**WORK ORDER**: Below are the records. Transcribe them exactly.

**INPUT FOR THIS TASK**:
# # # #

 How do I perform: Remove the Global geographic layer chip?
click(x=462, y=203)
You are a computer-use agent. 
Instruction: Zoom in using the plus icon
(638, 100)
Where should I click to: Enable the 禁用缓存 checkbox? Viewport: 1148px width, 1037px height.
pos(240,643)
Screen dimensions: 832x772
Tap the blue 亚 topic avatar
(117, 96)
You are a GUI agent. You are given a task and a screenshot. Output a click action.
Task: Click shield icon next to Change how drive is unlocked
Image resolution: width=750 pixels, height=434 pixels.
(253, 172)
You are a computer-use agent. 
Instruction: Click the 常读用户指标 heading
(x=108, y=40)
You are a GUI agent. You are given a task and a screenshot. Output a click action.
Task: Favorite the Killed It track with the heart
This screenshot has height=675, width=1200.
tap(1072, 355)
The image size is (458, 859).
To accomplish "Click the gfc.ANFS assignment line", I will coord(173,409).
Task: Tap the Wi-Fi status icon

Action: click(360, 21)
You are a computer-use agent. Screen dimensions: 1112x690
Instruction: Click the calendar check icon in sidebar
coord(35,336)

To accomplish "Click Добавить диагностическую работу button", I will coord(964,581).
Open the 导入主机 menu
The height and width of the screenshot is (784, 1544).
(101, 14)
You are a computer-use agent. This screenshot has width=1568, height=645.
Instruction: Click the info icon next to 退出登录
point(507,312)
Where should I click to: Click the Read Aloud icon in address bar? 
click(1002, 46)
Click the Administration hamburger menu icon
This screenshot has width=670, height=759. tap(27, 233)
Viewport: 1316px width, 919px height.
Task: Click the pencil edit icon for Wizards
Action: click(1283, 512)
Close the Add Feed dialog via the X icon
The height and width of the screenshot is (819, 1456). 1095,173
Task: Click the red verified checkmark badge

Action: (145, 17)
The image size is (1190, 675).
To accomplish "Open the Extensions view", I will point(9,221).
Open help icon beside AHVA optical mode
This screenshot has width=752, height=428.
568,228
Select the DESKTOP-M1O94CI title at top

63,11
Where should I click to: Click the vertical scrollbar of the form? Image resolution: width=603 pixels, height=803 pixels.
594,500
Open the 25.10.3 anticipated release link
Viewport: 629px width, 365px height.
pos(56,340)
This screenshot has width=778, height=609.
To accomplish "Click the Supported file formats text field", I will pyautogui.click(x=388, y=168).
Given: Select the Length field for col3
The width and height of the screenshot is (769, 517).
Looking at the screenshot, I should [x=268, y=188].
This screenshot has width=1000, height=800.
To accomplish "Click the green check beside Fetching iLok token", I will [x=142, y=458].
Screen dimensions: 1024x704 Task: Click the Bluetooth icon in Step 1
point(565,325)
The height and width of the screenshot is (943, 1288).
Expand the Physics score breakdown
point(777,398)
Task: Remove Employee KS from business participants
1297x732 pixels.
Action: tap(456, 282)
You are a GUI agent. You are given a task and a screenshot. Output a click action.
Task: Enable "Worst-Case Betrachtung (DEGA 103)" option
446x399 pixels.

# # # #

**SOLUTION**:
 How do I perform: Remove the Global geographic layer chip?
click(x=462, y=203)
You are a computer-use agent. 
Instruction: Zoom in using the plus icon
(638, 100)
Where should I click to: Enable the 禁用缓存 checkbox? Viewport: 1148px width, 1037px height.
pos(240,643)
Screen dimensions: 832x772
Tap the blue 亚 topic avatar
(117, 96)
You are a GUI agent. You are given a task and a screenshot. Output a click action.
Task: Click shield icon next to Change how drive is unlocked
Image resolution: width=750 pixels, height=434 pixels.
(253, 172)
You are a computer-use agent. 
Instruction: Click the 常读用户指标 heading
(x=108, y=40)
You are a GUI agent. You are given a task and a screenshot. Output a click action.
Task: Favorite the Killed It track with the heart
This screenshot has height=675, width=1200.
tap(1072, 355)
The image size is (458, 859).
To accomplish "Click the gfc.ANFS assignment line", I will coord(173,409).
Task: Tap the Wi-Fi status icon

Action: click(360, 21)
You are a computer-use agent. Screen dimensions: 1112x690
Instruction: Click the calendar check icon in sidebar
coord(35,336)

To accomplish "Click Добавить диагностическую работу button", I will coord(964,581).
Open the 导入主机 menu
The height and width of the screenshot is (784, 1544).
(101, 14)
You are a computer-use agent. This screenshot has width=1568, height=645.
Instruction: Click the info icon next to 退出登录
point(507,312)
Where should I click to: Click the Read Aloud icon in address bar? 
click(1002, 46)
Click the Administration hamburger menu icon
This screenshot has width=670, height=759. tap(27, 233)
Viewport: 1316px width, 919px height.
Task: Click the pencil edit icon for Wizards
Action: click(1283, 512)
Close the Add Feed dialog via the X icon
The height and width of the screenshot is (819, 1456). 1095,173
Task: Click the red verified checkmark badge

Action: (145, 17)
The image size is (1190, 675).
To accomplish "Open the Extensions view", I will point(9,221).
Open help icon beside AHVA optical mode
This screenshot has width=752, height=428.
568,228
Select the DESKTOP-M1O94CI title at top

63,11
Where should I click to: Click the vertical scrollbar of the form? Image resolution: width=603 pixels, height=803 pixels.
594,500
Open the 25.10.3 anticipated release link
Viewport: 629px width, 365px height.
pos(56,340)
This screenshot has width=778, height=609.
To accomplish "Click the Supported file formats text field", I will pyautogui.click(x=388, y=168).
Given: Select the Length field for col3
The width and height of the screenshot is (769, 517).
Looking at the screenshot, I should [x=268, y=188].
This screenshot has width=1000, height=800.
To accomplish "Click the green check beside Fetching iLok token", I will [x=142, y=458].
Screen dimensions: 1024x704 Task: Click the Bluetooth icon in Step 1
point(565,325)
The height and width of the screenshot is (943, 1288).
Expand the Physics score breakdown
point(777,398)
Task: Remove Employee KS from business participants
1297x732 pixels.
Action: tap(456, 282)
You are a GUI agent. You are given a task and a screenshot. Output a click action.
Task: Enable "Worst-Case Betrachtung (DEGA 103)" option
446x399 pixels.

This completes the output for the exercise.